On a keyed stream, I would like to compute a window function once per new incoming event, immediately as soon as the new event arrives, while providing it with the context of all earlier events of this key from within the last 30 days as an iterator.
The expected behavior is similar to that of a sliding window with 30 days length and 1 nanosecond slide, computing the window function only once per incoming event.
I cannot see how to map this behavior on top of the built-in Tumbling/Sliding/Session windows with/without Triggers/Evictors, etc.
Can anybody help? Or does this require to write my own Window Assigner or my own keyed state handling?
You are right, it is not easy to model your use case with the window primitives that Flink provides.

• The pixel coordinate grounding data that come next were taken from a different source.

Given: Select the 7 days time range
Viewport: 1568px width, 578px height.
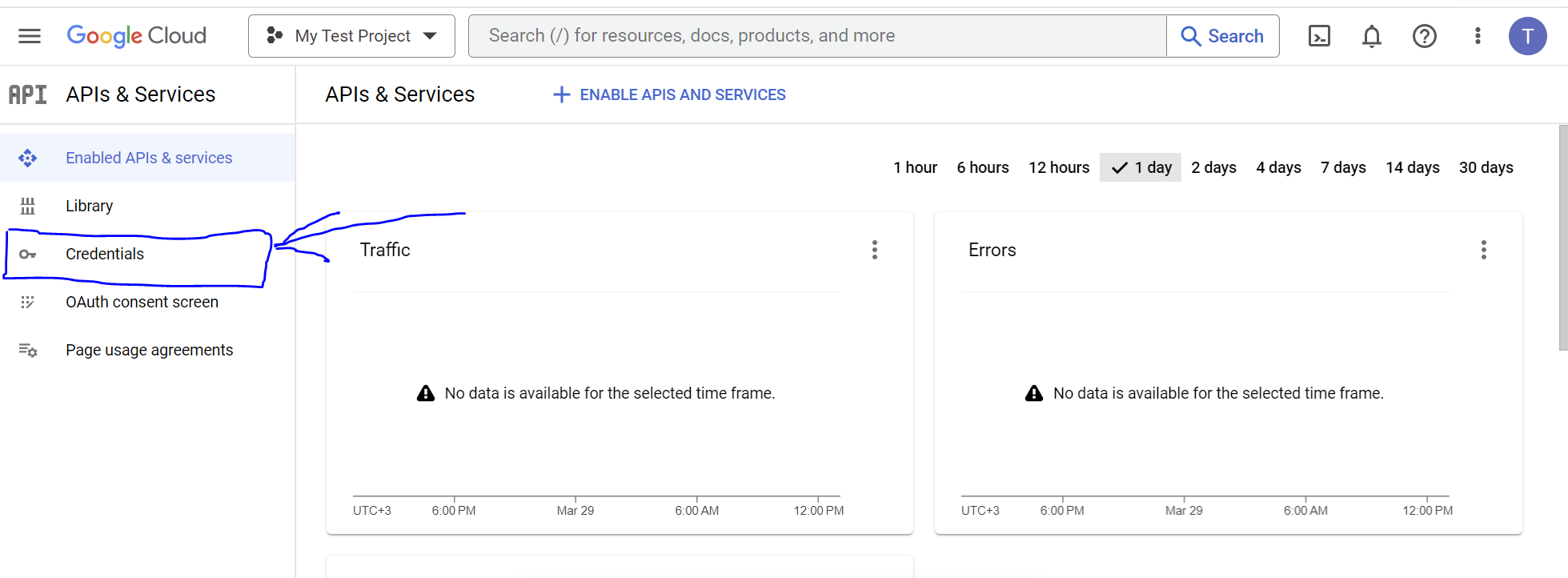Looking at the screenshot, I should (1343, 167).
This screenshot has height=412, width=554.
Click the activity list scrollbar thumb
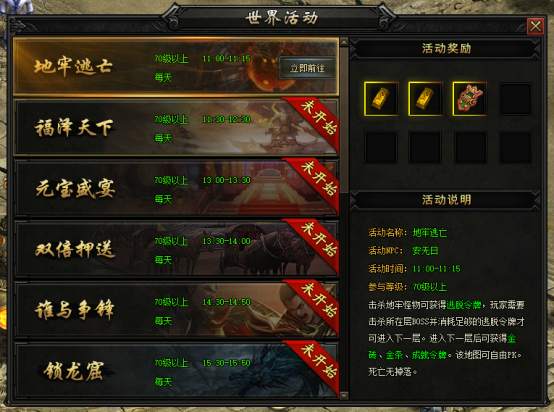(x=344, y=120)
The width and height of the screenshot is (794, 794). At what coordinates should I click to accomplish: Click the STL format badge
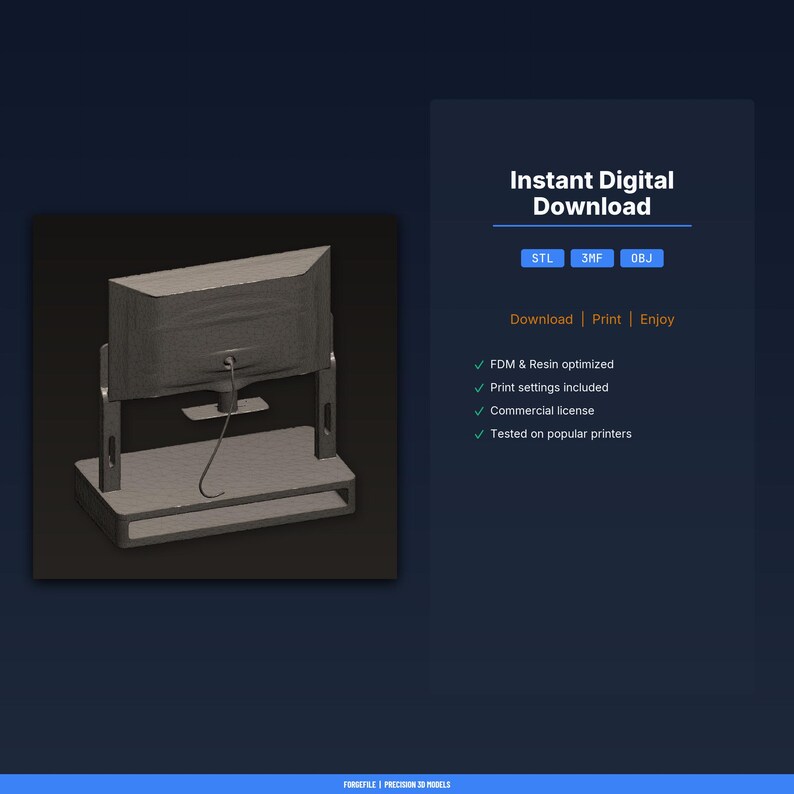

The best solution I can think of is to implement a custom operator (OneInputStreamOperator
). This is a fairly low-level interface which has access to record timestamps, watermarks, and state (many of Flink's built-in operators are based on that interface). When a new record is received, the operator would put it into a priority queue which is ordered by timestamp, remove all elements earlier than 30 days, and evaluate the function over the remaining elements in the queue.
Note, the queue should be registered as managed state to make the operator fault-tolerant. If you want to use event time, you can only do the evaluate and drop data when a watermark is received.
When implementing the OneInputStreamOperator
interface, it might help to peek at Flink's built-in operators, such as StreamFilter
or one of the more complex ones.
The custom operator can be applied on a DataStream
or KeyedStream
(obtained by DataStream.keyBy()
) using the transform()
method.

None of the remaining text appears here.